August 20, 2014
It is safe to say that Henry Hooper Blood of Utah was not the most charismatic or mesmerizing of individuals in the public spotlight. “He was an unassuming, shy man not given to rousing emotional speeches that would capture the imagination and hearts of the listeners,” according to a 1992 article of the Utah State Historical Society’s Beehive History magazine. “His voice was soft, his delivery somewhat pedantic and, to some, even preachy, perhaps a carry-over from his many years of church service.”
Nonetheless, Blood earned respect throughout a high-profile career that included serving as chairman of the Utah State Highway Commission and president of AASHO. Blood was elected president of the association at the annual meeting in Pittsburgh, Pennsylvania, in November 1930. He assumed leadership of AASHO at a time when state highway officials and more generally the entire nation were very much wrestling with the economic challenges of the Great Depression.
Blood was born on October 1, 1872, in the city of Kaysville, Utah. He attended local schools, and went on to study at what was then Brigham Young Academy (later part of Brigham Young University) in Provo, Utah. The son of a Kaysville city councilman, Blood was elected that city’s recorder in charge of public documents in 1893. He subsequently served as treasurer of Davis County, Utah, from 1896 to 1900. In 1901, Blood served as a clerk for the Utah State Senate. Blood, who had married his childhood sweetheart Minnie A. Barnes in 1896, also worked at one point for his father-in-law as a clerk for the Kaysville Cooperative.
Blood was an active member of the Mormon Church and, from 1901 to 1903, served as a missionary in England. (He later served back in Utah as bishop of the Kaysville Ward and president of the North Davis Stake.) After returning from England, Blood taught for one year at Brigham Young College in Logan, Utah. He made it back to his hometown in 1905, working as manager, secretary, and treasurer of the Kaysville Milling Company. Over the next decade-and-a-half, Blood further expanded his business interests. He was the director of three banks, two livestock companies, a sugar company, and a land company.

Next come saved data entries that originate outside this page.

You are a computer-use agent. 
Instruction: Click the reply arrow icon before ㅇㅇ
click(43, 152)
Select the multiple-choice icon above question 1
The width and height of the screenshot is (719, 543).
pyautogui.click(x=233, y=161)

Blood also returned to public service during that time, serving on the Davis County School Board from 1909 to 1918 and the State Public Utilities Commission from 1917 to 1922. In 1922, he was appointed to the Utah State Highway Commission. He became chairman of that commission in 1925.
Blood sought to build on the progress that had been made on Utah’s highways network up to that time during the decade, which included surfacing the most heavily traveled routes and benefitting from a gas tax that kept road construction efforts solvent while reducing registration fees for motor vehicles. Blood’s tenure as chairman also encompassed efforts to maintain sufficient finances for roadwork and prevent diversion of that money to other state programs.
Blood also became a spokesman not only for Utah but other states in that region when it came to highway funding priorities. As AASHO president, Blood’s role on behalf of highways became more national in scope. “The year 1931 marks the high point of State highway endeavor and accomplishment,” he announced at the end of his term in an address at the association’s annual meeting in Salt Lake City in September 1931. “This year as never before has the organization nationally and in the States been placed under test. A year ago, when the President and the Congress turned to highway organizations as agencies of Government upon which they wished to place the responsibility of economically spending largely increased funds in record time, they made no mistake.”
As Blood further noted, “The added responsibility was cheerfully accepted and with little additional overhead the task was accomplished on schedule time.” To underscore that positive assessment, he read appreciative telegrams to AASHO from U.S. President Herbert Hoover and – as head of the federal agency overseeing public roads at that time -- U.S. Secretary of Agriculture Arthur M. Hyde.
Another major accomplishment during Blood’s time as AASHO president involved the association’s published work. In what Executive Secretary William C. Markham called “a banner year” for the association’s documents, AASHO went beyond just limited mimeograph copies to publish for the first time what would become two of its longtime and widely used books – the Standard Specifications for Transportation Materials and Methods of Sampling and Testing (The Materials Book); and the Standard Specifications for Highway Bridges.
After stepping down as AASHO president, Blood remained chairman of the Utah State Highway Commission until being elected the seventh governor of Utah in 1932. The considerable administrative experience and the contacts with local officials that he had made as commission chairman helped propel him into the state’s top job. As governor, Blood drew on the nationwide network of contacts he had cultivated as AASHO president to help maintain and improve his state’s highways system. Blood’s two terms as a Democratic governor were defined by his efforts across the board and not only when it came to highways to help Utah weather the ravages of the Great Depression.
With his second gubernatorial term ending in 1941, Blood declined to run for reelection. He moved to California after the Mormon Church appointed him president of its mission there. Blood, however, ended up back in Utah the following year due to health problems. He died in Salt Lake City on June 19, 1942, at the age of 69.